He adds: “Of course customers should be allowed the choice. If they want to regularly input their identity verification data many times, they should still be allowed to do that.”
Behind this vision is the troubling realization, confirmed in recent months by hacks into businesses ranging from Ashley Madison to Talk Talk, that online security based on customers inputting user names and passwords is now hopelessly inadequate as a protection against identity theft and fraud. At the same time, as identity specialists become larger, they themselves may offer a tempting golden horde for hackers to raid.
The encryption technology at the heart of the bitcoin blockchain, which is where GBG is now developing shared ledger applications for multiple uses of one-off identity verifications to be delivered via mobile phones, is more secure than any password. And the decentralized nature of the ledger also becomes an advantage, not least in the sheer cost of data storage.

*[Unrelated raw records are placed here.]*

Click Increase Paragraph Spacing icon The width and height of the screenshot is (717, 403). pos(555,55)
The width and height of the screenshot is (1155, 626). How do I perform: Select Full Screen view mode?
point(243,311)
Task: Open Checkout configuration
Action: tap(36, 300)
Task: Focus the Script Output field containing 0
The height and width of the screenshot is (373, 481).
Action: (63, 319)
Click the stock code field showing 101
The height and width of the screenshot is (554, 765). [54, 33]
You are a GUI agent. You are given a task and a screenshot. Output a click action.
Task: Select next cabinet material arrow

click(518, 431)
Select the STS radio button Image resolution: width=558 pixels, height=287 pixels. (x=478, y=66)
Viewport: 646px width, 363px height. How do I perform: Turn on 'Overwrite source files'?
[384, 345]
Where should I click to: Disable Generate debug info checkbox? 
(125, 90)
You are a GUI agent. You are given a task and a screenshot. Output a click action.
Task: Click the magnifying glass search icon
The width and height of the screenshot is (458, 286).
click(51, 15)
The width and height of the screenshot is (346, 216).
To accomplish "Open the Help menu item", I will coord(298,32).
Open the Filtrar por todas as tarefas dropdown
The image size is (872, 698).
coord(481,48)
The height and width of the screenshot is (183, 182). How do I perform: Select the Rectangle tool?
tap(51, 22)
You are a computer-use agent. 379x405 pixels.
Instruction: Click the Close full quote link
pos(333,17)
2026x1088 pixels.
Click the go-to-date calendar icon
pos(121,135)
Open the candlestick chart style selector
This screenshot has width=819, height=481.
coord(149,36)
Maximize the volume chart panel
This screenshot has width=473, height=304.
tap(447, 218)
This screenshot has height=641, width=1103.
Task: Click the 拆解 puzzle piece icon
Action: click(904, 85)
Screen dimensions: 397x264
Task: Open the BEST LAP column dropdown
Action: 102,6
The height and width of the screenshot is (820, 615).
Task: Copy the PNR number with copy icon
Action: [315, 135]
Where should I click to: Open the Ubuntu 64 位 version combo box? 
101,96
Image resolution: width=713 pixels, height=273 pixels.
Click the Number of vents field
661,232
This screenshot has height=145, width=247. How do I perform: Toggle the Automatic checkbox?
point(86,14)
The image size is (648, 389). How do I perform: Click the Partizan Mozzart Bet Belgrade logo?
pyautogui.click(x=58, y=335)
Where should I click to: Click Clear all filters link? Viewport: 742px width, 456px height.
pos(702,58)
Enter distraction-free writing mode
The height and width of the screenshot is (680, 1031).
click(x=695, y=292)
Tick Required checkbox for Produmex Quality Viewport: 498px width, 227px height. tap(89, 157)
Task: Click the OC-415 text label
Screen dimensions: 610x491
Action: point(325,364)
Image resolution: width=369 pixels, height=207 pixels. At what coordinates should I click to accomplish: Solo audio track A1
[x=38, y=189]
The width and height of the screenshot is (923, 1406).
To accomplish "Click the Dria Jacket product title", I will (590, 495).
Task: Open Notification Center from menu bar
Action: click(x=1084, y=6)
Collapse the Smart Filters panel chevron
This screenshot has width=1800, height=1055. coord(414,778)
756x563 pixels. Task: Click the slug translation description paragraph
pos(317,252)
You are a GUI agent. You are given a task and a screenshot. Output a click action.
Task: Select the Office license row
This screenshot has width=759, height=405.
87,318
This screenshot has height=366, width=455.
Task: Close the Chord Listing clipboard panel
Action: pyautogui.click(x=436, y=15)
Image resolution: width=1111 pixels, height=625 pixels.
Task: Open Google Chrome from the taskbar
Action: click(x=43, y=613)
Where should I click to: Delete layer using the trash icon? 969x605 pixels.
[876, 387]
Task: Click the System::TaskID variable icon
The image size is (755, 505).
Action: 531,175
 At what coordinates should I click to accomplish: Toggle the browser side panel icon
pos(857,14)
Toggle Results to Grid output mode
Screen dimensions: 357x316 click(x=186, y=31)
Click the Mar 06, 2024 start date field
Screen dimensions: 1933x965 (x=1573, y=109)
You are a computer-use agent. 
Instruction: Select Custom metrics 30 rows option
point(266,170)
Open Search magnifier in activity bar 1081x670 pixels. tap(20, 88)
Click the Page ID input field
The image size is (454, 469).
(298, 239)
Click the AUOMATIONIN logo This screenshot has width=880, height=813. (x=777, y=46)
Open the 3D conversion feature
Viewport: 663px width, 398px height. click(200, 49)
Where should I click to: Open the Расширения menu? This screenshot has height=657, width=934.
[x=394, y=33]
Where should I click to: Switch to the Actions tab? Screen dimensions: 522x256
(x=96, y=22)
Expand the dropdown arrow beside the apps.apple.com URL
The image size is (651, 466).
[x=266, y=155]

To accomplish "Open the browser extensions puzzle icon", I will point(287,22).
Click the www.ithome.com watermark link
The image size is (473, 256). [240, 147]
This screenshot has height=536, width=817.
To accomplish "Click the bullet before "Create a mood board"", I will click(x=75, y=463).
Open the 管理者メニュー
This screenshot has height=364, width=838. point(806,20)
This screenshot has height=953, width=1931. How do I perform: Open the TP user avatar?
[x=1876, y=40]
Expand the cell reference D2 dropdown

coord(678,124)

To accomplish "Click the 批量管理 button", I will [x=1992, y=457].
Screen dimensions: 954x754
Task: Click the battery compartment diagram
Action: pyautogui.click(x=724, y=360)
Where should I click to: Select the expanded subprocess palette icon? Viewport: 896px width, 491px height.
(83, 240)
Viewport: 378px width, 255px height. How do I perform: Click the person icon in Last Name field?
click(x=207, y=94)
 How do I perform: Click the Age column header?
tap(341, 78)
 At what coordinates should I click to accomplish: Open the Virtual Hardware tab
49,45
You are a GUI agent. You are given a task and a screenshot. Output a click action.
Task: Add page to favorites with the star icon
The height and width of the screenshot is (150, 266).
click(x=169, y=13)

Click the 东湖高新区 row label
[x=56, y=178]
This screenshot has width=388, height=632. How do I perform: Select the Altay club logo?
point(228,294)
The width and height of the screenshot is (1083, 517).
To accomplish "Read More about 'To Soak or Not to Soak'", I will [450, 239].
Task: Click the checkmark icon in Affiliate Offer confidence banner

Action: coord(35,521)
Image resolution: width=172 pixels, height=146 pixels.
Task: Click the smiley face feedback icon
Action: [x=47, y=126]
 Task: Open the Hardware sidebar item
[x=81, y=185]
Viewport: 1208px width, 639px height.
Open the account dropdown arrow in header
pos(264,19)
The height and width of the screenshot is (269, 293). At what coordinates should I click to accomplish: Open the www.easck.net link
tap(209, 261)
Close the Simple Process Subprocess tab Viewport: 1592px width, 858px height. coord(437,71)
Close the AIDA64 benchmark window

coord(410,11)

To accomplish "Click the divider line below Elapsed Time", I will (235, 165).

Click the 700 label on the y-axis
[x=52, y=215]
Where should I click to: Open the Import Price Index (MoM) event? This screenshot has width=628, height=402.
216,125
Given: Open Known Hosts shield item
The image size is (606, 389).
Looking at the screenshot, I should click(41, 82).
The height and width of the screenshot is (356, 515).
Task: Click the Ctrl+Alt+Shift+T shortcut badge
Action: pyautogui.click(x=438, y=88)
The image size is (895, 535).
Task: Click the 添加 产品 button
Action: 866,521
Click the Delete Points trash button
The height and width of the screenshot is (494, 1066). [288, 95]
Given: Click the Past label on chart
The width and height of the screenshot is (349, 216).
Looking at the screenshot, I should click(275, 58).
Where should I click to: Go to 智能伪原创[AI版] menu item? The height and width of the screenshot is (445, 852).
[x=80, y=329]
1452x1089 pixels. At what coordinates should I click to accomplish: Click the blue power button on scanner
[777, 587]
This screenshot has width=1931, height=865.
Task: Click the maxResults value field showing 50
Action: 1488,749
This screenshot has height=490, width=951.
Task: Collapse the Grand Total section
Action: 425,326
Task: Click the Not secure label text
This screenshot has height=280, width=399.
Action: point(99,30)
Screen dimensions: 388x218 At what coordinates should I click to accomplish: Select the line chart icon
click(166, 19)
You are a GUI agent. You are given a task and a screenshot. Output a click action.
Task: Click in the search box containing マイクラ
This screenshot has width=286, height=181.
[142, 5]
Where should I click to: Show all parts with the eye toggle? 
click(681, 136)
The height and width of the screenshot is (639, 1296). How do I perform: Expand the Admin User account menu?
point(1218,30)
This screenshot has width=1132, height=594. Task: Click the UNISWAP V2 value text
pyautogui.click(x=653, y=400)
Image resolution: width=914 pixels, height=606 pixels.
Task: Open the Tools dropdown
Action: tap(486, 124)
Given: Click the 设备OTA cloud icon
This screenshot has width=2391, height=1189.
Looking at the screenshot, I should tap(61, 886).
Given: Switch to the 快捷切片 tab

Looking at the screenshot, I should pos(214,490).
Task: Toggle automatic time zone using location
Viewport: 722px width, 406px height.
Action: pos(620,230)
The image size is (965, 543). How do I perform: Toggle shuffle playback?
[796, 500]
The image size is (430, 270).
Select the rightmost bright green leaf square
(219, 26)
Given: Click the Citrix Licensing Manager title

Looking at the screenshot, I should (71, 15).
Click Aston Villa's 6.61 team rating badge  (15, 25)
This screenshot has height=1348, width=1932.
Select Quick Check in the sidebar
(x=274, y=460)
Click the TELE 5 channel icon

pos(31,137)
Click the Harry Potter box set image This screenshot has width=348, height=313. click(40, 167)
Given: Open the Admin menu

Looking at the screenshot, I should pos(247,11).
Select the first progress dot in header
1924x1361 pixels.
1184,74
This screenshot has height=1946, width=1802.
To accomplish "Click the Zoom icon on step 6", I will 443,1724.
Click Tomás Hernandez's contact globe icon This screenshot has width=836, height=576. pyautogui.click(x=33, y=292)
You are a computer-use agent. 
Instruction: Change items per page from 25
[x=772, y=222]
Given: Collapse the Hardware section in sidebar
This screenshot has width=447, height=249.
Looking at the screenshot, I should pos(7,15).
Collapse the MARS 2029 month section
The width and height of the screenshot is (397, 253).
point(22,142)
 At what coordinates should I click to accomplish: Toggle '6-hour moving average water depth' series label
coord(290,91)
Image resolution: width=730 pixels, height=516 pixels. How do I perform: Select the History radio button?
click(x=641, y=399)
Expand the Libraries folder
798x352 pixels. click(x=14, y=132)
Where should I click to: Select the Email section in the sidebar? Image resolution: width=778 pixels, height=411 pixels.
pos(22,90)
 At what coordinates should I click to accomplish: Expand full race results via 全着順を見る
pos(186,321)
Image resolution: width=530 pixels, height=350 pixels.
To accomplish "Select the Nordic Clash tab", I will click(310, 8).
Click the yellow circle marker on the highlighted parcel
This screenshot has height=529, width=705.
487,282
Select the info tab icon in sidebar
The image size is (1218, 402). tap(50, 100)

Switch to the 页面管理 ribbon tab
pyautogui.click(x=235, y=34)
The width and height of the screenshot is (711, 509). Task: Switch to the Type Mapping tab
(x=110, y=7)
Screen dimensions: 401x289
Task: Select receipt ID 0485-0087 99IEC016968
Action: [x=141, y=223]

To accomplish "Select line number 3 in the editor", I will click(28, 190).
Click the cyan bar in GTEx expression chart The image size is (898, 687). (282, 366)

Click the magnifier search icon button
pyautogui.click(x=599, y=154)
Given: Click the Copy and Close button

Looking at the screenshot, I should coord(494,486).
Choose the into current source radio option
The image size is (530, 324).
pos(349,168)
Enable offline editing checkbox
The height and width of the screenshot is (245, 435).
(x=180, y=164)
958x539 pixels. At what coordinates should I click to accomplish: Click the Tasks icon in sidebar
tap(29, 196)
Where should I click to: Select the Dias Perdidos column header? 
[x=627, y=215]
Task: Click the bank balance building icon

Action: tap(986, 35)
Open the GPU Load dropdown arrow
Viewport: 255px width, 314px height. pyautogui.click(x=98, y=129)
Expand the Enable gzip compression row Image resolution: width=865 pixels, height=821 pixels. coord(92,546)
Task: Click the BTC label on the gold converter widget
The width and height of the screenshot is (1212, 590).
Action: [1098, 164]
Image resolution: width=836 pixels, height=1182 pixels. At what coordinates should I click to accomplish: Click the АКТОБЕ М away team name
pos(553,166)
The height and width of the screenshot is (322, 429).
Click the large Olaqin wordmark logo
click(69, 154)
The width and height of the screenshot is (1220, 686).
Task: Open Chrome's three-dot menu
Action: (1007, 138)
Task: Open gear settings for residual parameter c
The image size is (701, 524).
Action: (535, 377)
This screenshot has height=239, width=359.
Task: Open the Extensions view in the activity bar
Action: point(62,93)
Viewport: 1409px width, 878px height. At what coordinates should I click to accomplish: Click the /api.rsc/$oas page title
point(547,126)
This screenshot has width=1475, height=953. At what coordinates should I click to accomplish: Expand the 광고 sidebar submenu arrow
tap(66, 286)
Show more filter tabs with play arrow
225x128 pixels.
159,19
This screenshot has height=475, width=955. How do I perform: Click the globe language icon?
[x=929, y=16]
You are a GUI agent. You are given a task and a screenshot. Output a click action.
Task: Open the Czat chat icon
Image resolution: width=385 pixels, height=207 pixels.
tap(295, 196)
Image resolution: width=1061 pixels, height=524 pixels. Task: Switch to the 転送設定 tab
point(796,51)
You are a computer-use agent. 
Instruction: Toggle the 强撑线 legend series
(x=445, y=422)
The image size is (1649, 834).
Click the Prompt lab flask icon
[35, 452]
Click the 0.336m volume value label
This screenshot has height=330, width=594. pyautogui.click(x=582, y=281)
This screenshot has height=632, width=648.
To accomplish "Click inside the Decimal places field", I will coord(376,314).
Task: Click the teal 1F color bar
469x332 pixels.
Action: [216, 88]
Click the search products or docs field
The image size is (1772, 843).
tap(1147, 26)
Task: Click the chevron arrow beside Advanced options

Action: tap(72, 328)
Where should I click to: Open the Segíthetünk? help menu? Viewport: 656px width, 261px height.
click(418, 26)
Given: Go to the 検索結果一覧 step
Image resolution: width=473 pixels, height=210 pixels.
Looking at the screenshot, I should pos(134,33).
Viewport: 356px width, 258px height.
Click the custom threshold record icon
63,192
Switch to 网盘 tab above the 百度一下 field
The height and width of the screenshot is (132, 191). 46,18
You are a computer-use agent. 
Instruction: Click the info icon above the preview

“We think that, before long, on websites that today ask for user names and passwords, customers will see a few icons of preferred digital identity verifiers,” says Stephens. “They will be able to click on the one on which they have already complied with all the passport, address and utility bill verification requirements, and the business they are trying to use will then be able to take whatever already-verified identity checks they require to on-board that customer.”
For now, it seems inconceivable that banks could ever outsource KYC checks to other banks or a third-party supplier. They demand to see original documents, not scanned copies. The liability, if a third-party verifier has been bamboozled with copies, and a bank that relied on its verification then does business with what turns out to be an individual on a US-government sanctions list, could be a very hefty fine.
But at some stage regulators themselves may see value in the blockchain and even encourage its use.